The two-way relationship between biodiversity and humanity is at the core of this journal’s scope. Ecosystems provide us with the majority of our needs, and we are the biggest influence within those ecosystems on their distribution and functioning. It therefore follows that socioeconomic factors will influence and be influenced by biodiversity. A current focus of research is the indirect effects of contemporary and historical injustices on species distributions and traits, particularly in urban areas1.

Two recent studies have examined the consequences of systemic racism for biodiversity within US cities. Redlining was an urban zoning policy that was in place from 1933 to 1968, under which areas were graded A to D according to how ‘safe’ they were perceived to be for real-estate investment. A and B areas had predominantly white populations and their grading subsequently led to greater investment, whereas C and D areas had a higher proportion of people of colour who were then excluded from these positive benefits. The structural inequities caused by redlining have persisted despite the end of the formal policy over 50 years ago. Writing in this issue of Nature Ecology & Evolution, Nelson-Olivieri et al. explore how urban noise levels are linked to past redlining and how noise influences wildlife. Using redlining grades combined with road, rail and aviation noise data from 83 US cities, the authors show that C and D areas are noisier than A and B ones in terms of both maximum volume of noise and spatial spread of noise. In a separate analysis, using data from the literature, they show that urban wildlife has a wide range of behavioural, physiological and population-level responses to noise. The behavioural responses include vocal calls, vigilance, foraging and mating, and the effects were particularly acute at the high noise levels most often found in redlined areas.

Writing in Nature Human Behaviour, Ellis-Soto et al. use data from 195 US cities to show that redlined districts are substantially underrepresented in terms of biodiversity data collection2. Over time, the amount of both community science and professional sampling of bird diversity is lower in C and D districts. Such differences in data availability are likely to lead to less interest and investment in conservation in these areas, exacerbating the inequities.

It is important to note that these studies leave gaps unfilled. Although Nelson-Olivieri et al. demonstrate links between redlining and noise and between noise and biodiversity, they do not directly show the link between redlining and biodiversity. Similarly, Ellis-Soto et al. show that redlining is associated with fewer biodiversity observations but they do not assess biodiversity per se. Nevertheless, the studies contribute to a growing body of evidence that shows that urban biodiversity is strongly influenced by social inequalities1. Access to green spaces and clean air is more limited in deprived areas, and the size and extent of private gardens can affect biodiversity indicators such as pollinator diversity3. Although much of this research has been conducted in the Global North, the importance of urban biodiversity is being championed in other regions — such as in Kano City, Nigeria, where a project to restore native tree species to the city aims to benefit households and wellbeing4.

The contributions of nature to human wellbeing makes social inequalities in proximity to and experience of nature particularly concerning. The concept of nature connectedness represents the emotional connection that is required to trigger the positive cycle of benefits between the wellbeing of humans and ecosystems5. A deeper understanding of this connection is explored in a recent study by Fisher et al.6 in Nature Sustainability. They apply a trait-based approach to get a granular picture of which species’ traits (for example, sound, colour or smell) are associated with which aspects of human wellbeing, and how much redundancy and complementarity there is between these traits. The majority of ecological traits they studied had positive effects on wellbeing, and when traits did have negative wellbeing effects a smaller number of species were involved. This suggests that there are many positive effects yet to be documented, whereas the negative effects are mostly known and therefore easier to manage. This kind of understanding could lead to more tailored approaches to biodiversity conservation and restoration in urban areas that take the needs of people into account.

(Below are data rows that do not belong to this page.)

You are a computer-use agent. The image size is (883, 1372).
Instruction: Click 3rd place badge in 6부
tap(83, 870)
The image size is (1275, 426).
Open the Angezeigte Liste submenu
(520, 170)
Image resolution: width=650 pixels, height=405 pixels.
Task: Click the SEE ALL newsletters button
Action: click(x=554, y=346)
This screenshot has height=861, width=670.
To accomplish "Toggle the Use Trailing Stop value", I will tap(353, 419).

Patterns of discrimination within cities is just one dimension of the human influence on biodiversity, and the studies discussed here add to a larger body of research on the long shadow of human history on the natural world. In particular, European colonialism has left a lasting mark on diversity in urban and rural areas around the world. The spread of alien species was facilitated by the expansion of European empires, and differences between those empires are detectable in the alien floras of today7. More broadly, the long-term dynamics of forest growth and carbon across multiple global regions have been governed by colonial history8 and the distribution of herbaria samples shows the imbalance between the Global North and South9.

It is increasingly clear that biodiversity patterns cannot be disentangled from broader socioeconomic and socioecological systems. In recognition of this systems-oriented lens, our new sister journal Nature Cities, which launches this month, will offer a forum for urban research across a broad range of disciplines.